Hello, world, it's Saraj, and let's build
a chat bot that can answer questions
about any text you give it.
Be it an article, or even a book, using Keras.
Just imagine the boost in productivity all of us
will have once we have access to expert systems for any given
Instead of sifting through all the jargon
in a scientific paper, you just give it the paper
and ask it the relevant questions.
Entire textbooks, libraries, videos,
images whatever you just feed it some data
and it would become an expert at it.
(saraj (voiceover)) All 7 billion people on earth
would have the capability of learning anything much faster.
The web democratize information and this next evolution
will democratize something just as important, guidance.
The ideal chat bot can talk intelligently about any domain.
That's the holy grail, but domain specific chat
are definitely possible.
The technical term for this is a question answering system.
Surprisingly, we've been able to do this since way back
in the '70s.
(saraj (voiceover)) Lunar was one of the first.
It was, as you might have guessed, rule based,
so it allowed geologists to ask questions about moon rocks
from the Apollo missions.
A later improvement to rule based Q&A systems, allowed
programmers to encode patterns into their bot
called artificial intelligence markup language, or AIML.

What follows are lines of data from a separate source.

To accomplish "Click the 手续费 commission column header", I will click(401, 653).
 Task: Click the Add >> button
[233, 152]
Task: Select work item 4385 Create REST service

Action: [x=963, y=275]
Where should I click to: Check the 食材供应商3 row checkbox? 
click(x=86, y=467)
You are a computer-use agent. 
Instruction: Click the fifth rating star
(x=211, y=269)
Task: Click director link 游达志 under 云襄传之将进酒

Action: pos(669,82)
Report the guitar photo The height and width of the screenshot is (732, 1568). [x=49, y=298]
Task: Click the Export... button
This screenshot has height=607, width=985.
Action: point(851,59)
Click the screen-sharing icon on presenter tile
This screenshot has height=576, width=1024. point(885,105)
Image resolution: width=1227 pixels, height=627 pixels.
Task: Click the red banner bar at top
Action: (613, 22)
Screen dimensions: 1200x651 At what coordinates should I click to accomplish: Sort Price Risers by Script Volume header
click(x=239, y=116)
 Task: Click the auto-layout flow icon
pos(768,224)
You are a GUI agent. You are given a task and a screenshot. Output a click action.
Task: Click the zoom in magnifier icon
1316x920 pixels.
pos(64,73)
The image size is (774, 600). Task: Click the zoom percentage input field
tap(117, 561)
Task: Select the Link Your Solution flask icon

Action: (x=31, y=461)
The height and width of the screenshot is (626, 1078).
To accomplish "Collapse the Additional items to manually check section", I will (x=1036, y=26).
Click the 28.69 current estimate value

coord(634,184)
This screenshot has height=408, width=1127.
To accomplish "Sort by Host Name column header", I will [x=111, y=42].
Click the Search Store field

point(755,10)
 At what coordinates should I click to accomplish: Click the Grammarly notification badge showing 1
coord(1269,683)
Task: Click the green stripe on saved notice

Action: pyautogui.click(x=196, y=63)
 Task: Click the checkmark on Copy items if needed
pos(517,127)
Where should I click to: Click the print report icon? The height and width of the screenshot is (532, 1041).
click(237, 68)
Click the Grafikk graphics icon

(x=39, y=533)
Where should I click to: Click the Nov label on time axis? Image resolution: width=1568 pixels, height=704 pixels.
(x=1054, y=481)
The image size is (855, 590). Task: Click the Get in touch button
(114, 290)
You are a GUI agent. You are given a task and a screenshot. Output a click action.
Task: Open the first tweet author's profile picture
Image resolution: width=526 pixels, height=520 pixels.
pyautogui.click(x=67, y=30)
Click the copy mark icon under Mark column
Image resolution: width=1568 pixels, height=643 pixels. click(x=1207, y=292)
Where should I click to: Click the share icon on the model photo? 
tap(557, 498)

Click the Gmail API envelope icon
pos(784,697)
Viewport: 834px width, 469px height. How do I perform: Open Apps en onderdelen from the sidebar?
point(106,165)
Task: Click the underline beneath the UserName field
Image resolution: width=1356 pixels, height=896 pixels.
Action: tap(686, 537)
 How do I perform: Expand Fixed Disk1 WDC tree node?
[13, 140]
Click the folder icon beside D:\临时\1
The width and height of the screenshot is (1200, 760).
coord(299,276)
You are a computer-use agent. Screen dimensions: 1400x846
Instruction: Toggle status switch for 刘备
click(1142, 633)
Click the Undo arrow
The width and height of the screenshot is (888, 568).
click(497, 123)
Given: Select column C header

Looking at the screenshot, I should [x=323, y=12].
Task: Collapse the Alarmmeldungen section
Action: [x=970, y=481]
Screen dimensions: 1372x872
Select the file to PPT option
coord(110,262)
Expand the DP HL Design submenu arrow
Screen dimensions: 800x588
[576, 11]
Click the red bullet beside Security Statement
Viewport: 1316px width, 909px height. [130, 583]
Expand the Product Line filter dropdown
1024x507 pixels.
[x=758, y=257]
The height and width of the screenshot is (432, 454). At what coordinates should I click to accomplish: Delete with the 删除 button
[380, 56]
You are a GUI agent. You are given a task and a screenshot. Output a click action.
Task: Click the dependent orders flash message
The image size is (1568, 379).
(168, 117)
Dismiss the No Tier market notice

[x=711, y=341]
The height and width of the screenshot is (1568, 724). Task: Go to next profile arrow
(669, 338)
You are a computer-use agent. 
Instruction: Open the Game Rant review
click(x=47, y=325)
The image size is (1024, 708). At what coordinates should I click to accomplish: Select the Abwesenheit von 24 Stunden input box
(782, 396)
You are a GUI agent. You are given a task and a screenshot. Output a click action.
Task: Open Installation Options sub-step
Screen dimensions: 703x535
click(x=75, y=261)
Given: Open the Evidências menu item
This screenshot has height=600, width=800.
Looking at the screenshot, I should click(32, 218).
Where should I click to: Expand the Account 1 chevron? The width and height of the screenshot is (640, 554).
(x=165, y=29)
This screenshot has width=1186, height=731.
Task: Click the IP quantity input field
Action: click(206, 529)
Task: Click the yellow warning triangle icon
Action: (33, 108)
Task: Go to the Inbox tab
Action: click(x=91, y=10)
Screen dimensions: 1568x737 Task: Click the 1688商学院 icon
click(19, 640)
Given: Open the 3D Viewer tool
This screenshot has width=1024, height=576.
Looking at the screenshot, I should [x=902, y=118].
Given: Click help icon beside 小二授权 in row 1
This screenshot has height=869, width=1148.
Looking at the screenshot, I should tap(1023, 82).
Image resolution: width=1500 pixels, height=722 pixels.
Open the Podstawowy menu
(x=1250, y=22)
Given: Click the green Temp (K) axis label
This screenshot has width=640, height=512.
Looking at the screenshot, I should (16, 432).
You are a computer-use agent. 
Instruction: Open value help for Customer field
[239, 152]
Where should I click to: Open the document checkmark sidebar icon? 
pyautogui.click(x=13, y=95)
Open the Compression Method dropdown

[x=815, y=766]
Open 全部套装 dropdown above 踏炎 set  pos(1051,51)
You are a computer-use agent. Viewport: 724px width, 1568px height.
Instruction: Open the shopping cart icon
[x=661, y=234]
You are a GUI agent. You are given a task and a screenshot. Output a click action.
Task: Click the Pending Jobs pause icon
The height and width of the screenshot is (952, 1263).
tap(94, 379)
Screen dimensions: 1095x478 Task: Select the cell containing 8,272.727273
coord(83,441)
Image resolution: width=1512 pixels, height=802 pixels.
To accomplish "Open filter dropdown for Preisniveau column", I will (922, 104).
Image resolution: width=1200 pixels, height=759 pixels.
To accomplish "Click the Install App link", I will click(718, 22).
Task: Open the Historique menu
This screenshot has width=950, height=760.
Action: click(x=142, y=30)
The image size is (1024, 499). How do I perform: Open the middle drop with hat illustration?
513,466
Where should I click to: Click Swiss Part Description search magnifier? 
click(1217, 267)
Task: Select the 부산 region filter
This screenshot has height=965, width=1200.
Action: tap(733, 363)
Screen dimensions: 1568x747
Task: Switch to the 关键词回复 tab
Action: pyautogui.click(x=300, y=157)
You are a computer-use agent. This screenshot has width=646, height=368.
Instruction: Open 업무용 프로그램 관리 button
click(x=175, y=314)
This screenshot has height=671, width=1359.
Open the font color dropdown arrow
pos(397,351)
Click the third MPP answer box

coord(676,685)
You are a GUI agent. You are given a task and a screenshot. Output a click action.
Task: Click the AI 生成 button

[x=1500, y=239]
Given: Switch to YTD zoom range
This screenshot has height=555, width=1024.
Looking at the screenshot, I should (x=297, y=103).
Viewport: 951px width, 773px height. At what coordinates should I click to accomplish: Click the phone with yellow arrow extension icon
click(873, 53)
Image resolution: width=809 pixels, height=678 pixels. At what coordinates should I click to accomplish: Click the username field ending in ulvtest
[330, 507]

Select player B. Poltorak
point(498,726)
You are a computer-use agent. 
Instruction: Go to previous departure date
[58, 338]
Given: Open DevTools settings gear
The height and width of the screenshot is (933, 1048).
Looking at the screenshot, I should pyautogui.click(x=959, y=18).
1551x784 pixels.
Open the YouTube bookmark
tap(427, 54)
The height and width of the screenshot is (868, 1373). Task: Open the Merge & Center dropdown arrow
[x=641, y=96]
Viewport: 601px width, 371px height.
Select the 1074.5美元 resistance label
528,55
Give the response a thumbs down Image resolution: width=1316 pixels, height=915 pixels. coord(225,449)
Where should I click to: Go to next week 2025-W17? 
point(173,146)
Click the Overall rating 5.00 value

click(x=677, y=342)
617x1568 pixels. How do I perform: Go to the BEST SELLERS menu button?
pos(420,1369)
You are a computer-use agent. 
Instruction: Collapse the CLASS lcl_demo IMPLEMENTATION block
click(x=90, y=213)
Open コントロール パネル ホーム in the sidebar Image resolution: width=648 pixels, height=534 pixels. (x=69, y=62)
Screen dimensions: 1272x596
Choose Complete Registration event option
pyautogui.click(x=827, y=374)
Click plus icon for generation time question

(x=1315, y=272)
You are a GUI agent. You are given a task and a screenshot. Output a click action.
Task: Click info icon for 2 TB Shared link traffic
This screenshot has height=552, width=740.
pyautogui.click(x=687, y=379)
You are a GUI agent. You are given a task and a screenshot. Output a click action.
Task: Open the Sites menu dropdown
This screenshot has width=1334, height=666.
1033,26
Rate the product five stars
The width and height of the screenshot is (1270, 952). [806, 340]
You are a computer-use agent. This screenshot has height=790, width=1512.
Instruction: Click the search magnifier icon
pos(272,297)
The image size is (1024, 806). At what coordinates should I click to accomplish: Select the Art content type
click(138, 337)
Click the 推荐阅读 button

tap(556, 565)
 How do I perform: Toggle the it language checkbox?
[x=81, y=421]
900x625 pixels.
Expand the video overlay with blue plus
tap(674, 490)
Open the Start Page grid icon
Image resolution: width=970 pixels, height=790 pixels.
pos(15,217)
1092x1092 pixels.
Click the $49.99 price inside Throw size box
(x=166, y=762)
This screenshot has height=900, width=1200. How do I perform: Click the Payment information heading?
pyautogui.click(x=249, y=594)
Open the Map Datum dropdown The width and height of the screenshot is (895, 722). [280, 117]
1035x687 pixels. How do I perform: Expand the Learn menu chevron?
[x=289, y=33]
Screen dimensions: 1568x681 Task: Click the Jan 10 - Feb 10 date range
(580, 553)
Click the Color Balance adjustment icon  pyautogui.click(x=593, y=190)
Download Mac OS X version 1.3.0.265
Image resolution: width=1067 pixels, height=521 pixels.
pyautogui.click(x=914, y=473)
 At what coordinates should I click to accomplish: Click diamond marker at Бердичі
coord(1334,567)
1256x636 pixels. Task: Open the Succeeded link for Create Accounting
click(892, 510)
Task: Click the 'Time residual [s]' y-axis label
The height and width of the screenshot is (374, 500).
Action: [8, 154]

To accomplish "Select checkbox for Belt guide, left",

That meant less code for the same results.
But yeah, don't use AIML.
It's so old it makes Numa Numa look new.
Now with deep learning, we can do this
without hard coded responses and have much better results.
(saraj (voiceover)) The generic case
is that you give it some DAX as input,
and then asking a question.
It'll give you the right answer after logically reasoning
The input could also be that everybody is happy.
And then the question could be what's the sentiment?
The answer would be positive.
Other possible questions are what's the entity?
What are the part of speech tags?
What's the translation to French?
We need a common model for all of these questions.
This is what the AI community is
trying to figure out how to do.
Facebook research made some great progress
with this just two years ago, when
they released a paper introducing this really cool
idea called a memory network.
LSTM networks proved to be a useful tool in tasks like tech
summarization, but their memory, encoded by hidden states
and weights, is too small for very, very long sequences
Be that a book or a movie.
A way around this for language translation,
for example, what's to store multiple LSTM states,
and use an attention mechanism to choose between them.
But they developed another strategy
that outperformed LSTM's for Q&A systems.
(saraj (voiceover)) The idea was to allow a neural network
to use an external data structure as memory storage.
It learns where to retrieve the required memory from the memory
bank in a supervised way.
When it came to answering questions
from POI data that was generated,
that info was pretty easy to come by.
But in real world data, it is not that easy.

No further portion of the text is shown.